WRITTEN PROBLEM –
Reproduce verbatim the part of the data that begins with the line containing "Open the Sold" and ends with the line containing "Action: (135, 849)", including both of those lines.

GIVEN RECORDS –
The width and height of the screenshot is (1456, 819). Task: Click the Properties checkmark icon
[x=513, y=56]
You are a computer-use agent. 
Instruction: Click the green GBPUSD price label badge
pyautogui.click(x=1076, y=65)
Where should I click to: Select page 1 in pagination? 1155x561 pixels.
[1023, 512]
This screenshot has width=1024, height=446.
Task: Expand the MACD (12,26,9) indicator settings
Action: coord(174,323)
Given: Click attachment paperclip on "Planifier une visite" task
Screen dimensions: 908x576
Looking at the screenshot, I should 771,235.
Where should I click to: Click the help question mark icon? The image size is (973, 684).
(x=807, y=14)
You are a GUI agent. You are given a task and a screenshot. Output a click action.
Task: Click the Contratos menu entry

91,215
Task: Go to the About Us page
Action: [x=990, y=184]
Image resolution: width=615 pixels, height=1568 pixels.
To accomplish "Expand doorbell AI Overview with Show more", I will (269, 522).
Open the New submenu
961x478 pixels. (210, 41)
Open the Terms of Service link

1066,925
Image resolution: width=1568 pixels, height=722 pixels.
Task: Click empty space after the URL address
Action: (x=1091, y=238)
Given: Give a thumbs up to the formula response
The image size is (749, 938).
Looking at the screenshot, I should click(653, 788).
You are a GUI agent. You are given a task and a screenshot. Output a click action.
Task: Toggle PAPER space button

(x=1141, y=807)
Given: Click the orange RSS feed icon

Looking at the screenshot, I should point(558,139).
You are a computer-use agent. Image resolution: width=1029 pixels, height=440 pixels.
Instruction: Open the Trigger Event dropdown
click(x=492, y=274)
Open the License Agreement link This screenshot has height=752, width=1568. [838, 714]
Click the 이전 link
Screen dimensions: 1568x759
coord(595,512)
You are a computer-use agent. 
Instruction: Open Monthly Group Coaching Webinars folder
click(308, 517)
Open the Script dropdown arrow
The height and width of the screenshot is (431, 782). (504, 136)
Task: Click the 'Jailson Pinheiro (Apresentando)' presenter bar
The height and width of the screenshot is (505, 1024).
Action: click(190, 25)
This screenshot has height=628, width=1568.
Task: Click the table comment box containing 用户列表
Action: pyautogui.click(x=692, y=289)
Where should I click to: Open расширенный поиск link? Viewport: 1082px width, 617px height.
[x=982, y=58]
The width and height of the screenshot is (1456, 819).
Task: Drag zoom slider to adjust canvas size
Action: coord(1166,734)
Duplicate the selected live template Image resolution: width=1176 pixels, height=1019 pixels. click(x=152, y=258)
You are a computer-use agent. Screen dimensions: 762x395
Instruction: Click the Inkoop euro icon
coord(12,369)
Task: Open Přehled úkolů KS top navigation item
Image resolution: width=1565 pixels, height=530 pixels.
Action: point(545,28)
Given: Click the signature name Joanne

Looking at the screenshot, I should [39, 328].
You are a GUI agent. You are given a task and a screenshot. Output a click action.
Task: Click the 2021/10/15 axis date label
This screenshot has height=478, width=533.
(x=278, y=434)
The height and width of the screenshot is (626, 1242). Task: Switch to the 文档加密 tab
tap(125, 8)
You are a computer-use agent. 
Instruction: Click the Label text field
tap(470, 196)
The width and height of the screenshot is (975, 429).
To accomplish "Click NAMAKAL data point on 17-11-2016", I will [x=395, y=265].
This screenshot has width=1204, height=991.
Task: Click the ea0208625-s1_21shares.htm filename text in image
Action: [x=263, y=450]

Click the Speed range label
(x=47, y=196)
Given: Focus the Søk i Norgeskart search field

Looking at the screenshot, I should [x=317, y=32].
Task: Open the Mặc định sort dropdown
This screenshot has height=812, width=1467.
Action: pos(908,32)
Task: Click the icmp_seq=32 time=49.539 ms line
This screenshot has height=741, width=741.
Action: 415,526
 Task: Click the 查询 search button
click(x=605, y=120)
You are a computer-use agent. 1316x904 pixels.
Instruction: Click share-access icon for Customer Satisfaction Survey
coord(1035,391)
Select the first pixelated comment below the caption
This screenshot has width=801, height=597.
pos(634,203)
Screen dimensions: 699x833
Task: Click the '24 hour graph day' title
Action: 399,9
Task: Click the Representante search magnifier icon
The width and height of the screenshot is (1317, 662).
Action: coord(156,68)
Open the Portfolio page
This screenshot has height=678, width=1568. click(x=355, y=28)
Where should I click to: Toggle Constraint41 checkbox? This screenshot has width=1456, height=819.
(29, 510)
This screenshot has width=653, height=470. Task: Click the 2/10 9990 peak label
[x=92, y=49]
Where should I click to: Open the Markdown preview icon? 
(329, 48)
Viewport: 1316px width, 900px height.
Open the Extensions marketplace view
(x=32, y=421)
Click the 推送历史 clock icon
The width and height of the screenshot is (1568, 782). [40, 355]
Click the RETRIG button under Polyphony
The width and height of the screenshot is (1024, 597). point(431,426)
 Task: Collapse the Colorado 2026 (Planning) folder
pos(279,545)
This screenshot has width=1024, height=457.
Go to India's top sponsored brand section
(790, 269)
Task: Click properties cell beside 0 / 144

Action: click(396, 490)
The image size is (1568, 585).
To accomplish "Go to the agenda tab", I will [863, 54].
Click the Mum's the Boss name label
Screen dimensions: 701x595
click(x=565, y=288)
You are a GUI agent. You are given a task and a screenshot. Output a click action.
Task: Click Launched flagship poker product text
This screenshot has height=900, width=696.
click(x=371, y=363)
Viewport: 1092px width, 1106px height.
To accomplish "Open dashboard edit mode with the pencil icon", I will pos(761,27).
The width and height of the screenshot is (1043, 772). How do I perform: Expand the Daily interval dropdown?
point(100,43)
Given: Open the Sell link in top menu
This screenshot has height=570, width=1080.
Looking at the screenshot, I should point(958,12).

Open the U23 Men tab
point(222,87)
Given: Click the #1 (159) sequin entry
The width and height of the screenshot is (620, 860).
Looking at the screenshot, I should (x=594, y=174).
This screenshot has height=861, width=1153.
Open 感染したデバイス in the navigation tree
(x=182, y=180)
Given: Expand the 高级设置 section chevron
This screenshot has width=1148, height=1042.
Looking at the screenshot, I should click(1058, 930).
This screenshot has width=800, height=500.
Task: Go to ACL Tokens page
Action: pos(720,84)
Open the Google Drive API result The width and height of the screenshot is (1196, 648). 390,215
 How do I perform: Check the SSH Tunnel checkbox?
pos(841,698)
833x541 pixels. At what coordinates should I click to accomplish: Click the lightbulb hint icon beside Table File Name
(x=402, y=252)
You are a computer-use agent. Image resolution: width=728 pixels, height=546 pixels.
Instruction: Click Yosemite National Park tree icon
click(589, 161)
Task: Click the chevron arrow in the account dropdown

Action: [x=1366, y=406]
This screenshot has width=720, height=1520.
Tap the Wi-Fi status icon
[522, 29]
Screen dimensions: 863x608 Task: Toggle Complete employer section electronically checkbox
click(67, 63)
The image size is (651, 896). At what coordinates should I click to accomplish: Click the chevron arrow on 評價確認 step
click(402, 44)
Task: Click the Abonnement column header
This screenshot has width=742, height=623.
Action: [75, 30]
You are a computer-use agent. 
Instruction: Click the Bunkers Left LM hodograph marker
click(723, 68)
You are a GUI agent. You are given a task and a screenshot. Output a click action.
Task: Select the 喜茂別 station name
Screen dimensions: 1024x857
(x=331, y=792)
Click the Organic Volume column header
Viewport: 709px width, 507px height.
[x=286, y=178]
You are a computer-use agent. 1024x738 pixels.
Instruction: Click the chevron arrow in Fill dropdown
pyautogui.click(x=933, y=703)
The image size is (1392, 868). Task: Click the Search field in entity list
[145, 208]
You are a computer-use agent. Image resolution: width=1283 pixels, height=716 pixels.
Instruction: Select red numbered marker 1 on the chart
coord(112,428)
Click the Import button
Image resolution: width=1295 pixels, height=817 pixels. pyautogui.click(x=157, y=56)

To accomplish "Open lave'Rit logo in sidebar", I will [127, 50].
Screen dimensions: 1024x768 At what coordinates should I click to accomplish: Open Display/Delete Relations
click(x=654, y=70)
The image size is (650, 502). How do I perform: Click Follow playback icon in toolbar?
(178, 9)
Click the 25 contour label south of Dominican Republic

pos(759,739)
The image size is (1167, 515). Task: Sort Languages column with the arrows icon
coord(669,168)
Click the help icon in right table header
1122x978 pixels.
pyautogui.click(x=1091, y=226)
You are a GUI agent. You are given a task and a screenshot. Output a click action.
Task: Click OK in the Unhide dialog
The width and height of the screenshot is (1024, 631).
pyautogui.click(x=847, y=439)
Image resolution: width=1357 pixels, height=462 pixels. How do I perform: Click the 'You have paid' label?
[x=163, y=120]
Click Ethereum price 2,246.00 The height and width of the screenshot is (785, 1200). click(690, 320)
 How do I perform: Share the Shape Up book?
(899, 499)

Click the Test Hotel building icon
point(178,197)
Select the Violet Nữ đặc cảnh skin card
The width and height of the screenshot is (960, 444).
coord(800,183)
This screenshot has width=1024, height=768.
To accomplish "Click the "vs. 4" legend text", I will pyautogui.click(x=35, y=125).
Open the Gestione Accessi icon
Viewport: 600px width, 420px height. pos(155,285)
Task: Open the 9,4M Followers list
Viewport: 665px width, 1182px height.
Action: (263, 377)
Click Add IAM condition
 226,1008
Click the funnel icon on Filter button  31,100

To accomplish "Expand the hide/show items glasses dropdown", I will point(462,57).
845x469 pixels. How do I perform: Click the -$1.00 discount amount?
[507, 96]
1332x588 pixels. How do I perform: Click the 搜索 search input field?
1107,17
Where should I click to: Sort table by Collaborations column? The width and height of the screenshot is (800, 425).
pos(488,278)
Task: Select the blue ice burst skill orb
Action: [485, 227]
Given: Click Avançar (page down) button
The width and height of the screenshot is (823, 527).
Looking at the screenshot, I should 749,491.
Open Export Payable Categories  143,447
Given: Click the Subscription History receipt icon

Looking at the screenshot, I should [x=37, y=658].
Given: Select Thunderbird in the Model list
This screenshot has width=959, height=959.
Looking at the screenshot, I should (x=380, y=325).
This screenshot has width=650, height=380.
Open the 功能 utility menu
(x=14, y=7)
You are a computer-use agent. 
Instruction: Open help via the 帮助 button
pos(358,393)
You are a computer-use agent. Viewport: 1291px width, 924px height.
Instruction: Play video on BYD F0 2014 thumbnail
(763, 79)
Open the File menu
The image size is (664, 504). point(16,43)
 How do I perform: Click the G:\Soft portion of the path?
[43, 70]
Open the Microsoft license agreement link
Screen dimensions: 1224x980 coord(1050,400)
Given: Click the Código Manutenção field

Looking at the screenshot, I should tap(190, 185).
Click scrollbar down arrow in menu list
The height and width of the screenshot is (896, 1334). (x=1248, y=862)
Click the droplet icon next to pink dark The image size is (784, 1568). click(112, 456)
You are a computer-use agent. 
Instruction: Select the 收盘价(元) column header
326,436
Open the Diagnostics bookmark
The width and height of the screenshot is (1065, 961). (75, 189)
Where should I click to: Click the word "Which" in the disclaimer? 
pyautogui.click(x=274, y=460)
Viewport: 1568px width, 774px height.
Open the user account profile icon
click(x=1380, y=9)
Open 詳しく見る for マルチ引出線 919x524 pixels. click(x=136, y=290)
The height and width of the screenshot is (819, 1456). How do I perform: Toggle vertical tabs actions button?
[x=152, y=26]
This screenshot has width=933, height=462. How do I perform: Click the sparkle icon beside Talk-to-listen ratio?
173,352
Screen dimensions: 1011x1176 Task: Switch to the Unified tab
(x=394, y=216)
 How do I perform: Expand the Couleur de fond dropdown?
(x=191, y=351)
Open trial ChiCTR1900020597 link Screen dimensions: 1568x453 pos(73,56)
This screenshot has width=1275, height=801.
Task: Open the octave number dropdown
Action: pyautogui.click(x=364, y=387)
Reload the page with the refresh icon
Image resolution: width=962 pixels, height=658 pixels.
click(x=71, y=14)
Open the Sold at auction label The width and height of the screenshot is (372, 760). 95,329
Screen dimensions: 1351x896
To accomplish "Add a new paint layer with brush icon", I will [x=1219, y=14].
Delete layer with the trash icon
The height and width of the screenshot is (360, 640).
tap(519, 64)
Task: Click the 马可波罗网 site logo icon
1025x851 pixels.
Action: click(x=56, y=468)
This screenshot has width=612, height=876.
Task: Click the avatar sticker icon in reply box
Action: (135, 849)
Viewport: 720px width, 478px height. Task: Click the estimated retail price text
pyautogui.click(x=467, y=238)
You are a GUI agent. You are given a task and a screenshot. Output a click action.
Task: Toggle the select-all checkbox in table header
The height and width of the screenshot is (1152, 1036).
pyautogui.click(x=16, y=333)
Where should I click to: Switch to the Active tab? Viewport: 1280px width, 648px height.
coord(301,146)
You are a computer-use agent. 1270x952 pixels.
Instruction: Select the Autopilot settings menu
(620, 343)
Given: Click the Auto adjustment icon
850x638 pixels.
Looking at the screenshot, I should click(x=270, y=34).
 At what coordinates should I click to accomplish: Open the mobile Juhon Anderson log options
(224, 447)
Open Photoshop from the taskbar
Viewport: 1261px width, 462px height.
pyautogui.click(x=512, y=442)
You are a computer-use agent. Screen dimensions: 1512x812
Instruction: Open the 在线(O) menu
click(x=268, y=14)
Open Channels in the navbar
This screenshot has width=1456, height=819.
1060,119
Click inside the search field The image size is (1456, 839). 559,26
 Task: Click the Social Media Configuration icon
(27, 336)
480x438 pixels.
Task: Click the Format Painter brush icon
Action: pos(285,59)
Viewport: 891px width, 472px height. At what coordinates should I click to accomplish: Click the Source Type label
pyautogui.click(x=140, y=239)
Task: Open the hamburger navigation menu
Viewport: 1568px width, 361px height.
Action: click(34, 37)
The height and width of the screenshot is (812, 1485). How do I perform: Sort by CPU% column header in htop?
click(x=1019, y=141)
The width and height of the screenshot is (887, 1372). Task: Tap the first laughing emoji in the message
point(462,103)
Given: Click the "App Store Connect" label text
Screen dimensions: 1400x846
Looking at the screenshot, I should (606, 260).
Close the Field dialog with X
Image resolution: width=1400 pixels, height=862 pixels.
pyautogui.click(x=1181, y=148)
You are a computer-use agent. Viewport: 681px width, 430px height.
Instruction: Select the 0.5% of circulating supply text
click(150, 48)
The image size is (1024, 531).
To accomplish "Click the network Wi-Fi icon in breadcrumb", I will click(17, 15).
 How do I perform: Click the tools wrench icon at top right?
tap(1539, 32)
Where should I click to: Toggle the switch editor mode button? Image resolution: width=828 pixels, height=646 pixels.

TASK RESPONSE –
Open the Sold at auction label The width and height of the screenshot is (372, 760). 95,329
Screen dimensions: 1351x896
To accomplish "Add a new paint layer with brush icon", I will [x=1219, y=14].
Delete layer with the trash icon
The height and width of the screenshot is (360, 640).
tap(519, 64)
Task: Click the 马可波罗网 site logo icon
1025x851 pixels.
Action: click(x=56, y=468)
This screenshot has width=612, height=876.
Task: Click the avatar sticker icon in reply box
Action: (135, 849)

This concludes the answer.